Conway’s Game of Life in HD

We’re going to have to take [Mike’s] word for it that he built Conway’s Game of Life with high-definition video output. That’s because this screenshot is his only proof and it looks a bit fuzzy to us. But we are interested in the project which used an FPGA to generate a 1080p VGA output of the classic programming challenge.

One of the biggest benefits of using an FPGA for this application is the hardware’s parallel processing ability. For every frame of the game, the area around each living cell must be analyzed to produce the next evolutionary step. Most of the time this means processing all of the pixels in the playing area, which is the case here. [Mike] is using VHDL to program a Papilio Plus which has a Spartan 6 chip on it. He separated his code into the different components when writing about it. This makes it easy to find the chunks relating to the game if that’s what you’re interested in. If you just want to see how he implemented the VGA interface that’s well documented as well.

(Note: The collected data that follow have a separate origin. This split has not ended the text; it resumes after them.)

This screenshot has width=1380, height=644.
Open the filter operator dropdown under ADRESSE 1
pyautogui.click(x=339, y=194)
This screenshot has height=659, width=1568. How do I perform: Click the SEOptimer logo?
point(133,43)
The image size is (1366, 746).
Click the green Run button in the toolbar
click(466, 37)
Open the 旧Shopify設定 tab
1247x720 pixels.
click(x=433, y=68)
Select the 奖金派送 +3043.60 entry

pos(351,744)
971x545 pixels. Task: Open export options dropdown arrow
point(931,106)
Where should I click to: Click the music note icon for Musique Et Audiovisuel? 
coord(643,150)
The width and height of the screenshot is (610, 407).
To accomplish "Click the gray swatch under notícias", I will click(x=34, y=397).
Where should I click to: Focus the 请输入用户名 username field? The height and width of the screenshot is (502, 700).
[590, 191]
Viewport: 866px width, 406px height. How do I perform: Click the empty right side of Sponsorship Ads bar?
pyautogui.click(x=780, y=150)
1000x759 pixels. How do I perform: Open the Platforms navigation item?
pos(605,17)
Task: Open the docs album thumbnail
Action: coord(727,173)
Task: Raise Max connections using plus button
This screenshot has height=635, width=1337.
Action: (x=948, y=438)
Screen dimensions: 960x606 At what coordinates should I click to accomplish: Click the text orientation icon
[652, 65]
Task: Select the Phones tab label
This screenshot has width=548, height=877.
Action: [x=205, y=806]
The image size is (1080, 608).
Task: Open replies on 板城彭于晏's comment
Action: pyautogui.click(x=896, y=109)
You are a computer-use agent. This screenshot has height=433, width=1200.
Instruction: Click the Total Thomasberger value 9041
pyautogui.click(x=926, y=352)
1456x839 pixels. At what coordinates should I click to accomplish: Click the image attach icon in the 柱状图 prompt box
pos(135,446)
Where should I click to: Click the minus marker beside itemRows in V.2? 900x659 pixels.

If you’re not familiar, Conway’s Game of Life has simple rules regarding when a cell will live, die, or be reborn. As [Mike] points out, every programmer should give it a shot at some point. We’ve seen many iterations from the very large to the very small.

8 thoughts on “Conway’s Game of Life in HD

  1. Ahh, brings back memories of coding it in assembler on a 10MHz PC AT using the 80×40 char video ram for a super fast memory array and the two nibbles for the current and new generation – got a smoking 15 iterations per second!

  2. I don’t think that’s a good candidate application for an FPGA. He uses a brute force method and only manages 60 iterations per second, whereas PC programs can use techniques such as memoization to compute billions of iterations per second.

    Maybe something such as quadratic fractals which don’t really have shortcuts may have been a better choice.

    1. If your design goal is to calculate the distant future this isn’t a good design – But if you want to display every frame at a stable 60Hz, regardless of complexity of the scene, this is a reasonable way to go.

      But the technology limit for brute-forcing on an FPGA is far higher than my little project.

      The current (unoptimized) design uses only 8% of my small FPGA. If I was to use a block RAM for the delay lines it would need only 5%. With a bit of extra design work the “Life Engine” component could be ‘chained’, as it just receives a stream of bytes and generates a new one. The outgoing stream could be feed into another instance, and this “n+2″ stream could then be feed into another instance… and so on

      This chaining could go on for something like 10 levels on my small FPGA, allowing it to achieve a consistent 600 generations per second (only displaying 1 in 10).

      On a high end FPGA, where you have more internal memory it would be possible to buffer the whole frame, and the extra logic cells would allow maybe 150 levels of chaining, giving 9000 generations per second – when using clocking @ approx 72MHz.

      But as the frame would be buffered, the calculation logic could run 2 or three times faster before reaching the low end SRAM’s 10ns cycle time. making 20,000 generations per second possible (300+ times faster than my project).

      The important note is that this is regardless of a frame’s complexity – a busy frame updates just as quick as a slow frame.